De 1994 à 2003, dans le secteur privé, l’intensité du travail a augmenté tout comme les marges de manœuvre, tandis que les expositions aux contraintes physiques dans le travail ont reculé. Entre 2003 et 2010, en revanche, les rythmes de travail et les contraintes physiques se stabilisent alors que l’autonomie des salariés les plus qualifiés recule. C’est ce que révèle les derniers résultats de l’enquête Sumer publiée par la Dares.
Sur cette dernière période, les salariés se plaignent moins souvent de manquer de moyens pour faire correctement leur travail, mais ils signalent plus fréquemment subir des comportements hostiles, ou ressentis comme tels, dans le cadre du travail.
L’exposition aux produits chimiques diminue globalement entre 2003 et 2010. Les salariés sont plus souvent exposés à des agents biologiques dans un contexte marqué, notamment, par la pandémie grippale en 2009.
Agents chimiques : une baisse des expositions depuis 2003
En 2010, un tiers des salariés du secteur privé ont été exposés à au moins un produit chimique lors de la dernière semaine travaillée précédant l’enquête. Cette proportion a diminué de plus de trois points entre 2003 et 2010, revenant globalement au niveau de 1994.
Cependant, pour les professions les plus exposées (employés de commerce et de service, ouvriers), l’exposition à un produit chimique reste plus élevée en 2010 qu’en 1994. L’exposition mesurée ici est définie dans une acception large, puisqu’elle englobe toutes les durées d’exposition et tous les types de produits chimiques dont les effets pathogènes peuvent être de nature, de gravité et de délai d’apparition très différents (action immédiate de type brûlure ou irritation, réactions allergiques, effets différés comme les cancérogènes, etc.).
La décrue des expositions aux produits chimiques sur la période récente s’inscrit dans un contexte de renforcement de la réglementation (décret « CMR » du 1er février 2001, décret « agents chimiques » du 23 décembre 2003), des incitations (plan Santé-Travail 2005-2009) et de la jurisprudence (arrêt « amiante » de la Cour de cassation du 28 février 2002), qui a pu améliorer la prise de conscience des risques et inciter à développer la prévention.
– L’évolution est différente selon les types de produits.
• L’utilisation des tensioactifs (principes actifs des détergents, des savons et des shampoings) s’accroît légèrement, passant de 6 % de salariés exposés en 1994 à 8 % en 2010.
• L’exposition aux solvants passe de 12 % à 14 % entre 1994 et 2003 avant de revenir à 13 % en 2010.
En 2010, 14 % des salariés du secteur privé ont été exposés à au moins trois produits chimiques lors de la dernière semaine travaillée précédant l’enquête, soit deux points de moins qu’en 2003 (16 %) mais un peu plus qu’en 1994.
Les ouvriers sont les plus concernés par cette multi-exposition : 32 % des ouvriers qualifiés et 23 % des ouvriers non qualifiés ont été exposés à au moins trois produits chimiques, un pourcentage en légère hausse par rapport à 2003 pour les ouvriers qualifiés.
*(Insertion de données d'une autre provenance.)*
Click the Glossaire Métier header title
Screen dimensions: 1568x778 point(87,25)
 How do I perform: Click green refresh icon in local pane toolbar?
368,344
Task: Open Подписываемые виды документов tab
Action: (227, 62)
A contrario, les cadres et professions intermédiaires ont moins connu de multi-exposition.
Forte progression des expositions aux agents biologiques, dans un contexte de pandémie grippale en 2009
En 2010, 18 % des salariés du secteur privé déclarent avoir été exposés à des agents biologiques lors de la dernière semaine travaillée précédant l’enquête, contre 12 % en 2003 et 10 % en 1994. Cette progression concerne particulièrement les employés de commerce et de service, dont le taux d’exposition passe de 20 % en 1994 à 26 % en 2003 et 42 % en 2010. La progression est assez forte aussi dans le cas des ouvriers qualifiés et non qualifiés (6 % en 1994, 9 % en 2003 et 14 % en 2010 pour les premiers ; 14 % en 1994, 16 % en 2003 et 21 % en 2010, pour les seconds).
Ce sont surtout les expositions à des agents biologiques émanant d’autres personnes (« réservoir humain ») qui progressent. Elles concernent 5 % des salariés en 1994, 6 % en 2003 et 10 % en 2010. Cette hausse concerne en particulier les possibilités de contamination respiratoire : 3 % des salariés étaient concernés en 2003, 7 % en 2010, avec une hausse particulièrement forte pour les employés de commerce et de service (de 9 % à 19 %).
Ces évolutions s’expliquent sans doute, pour une large part, par une plus grande sensibilité des salariés et des médecins du travail aux risques de pandémie grippale, notamment pour les professions les plus exposées au contact avec le public.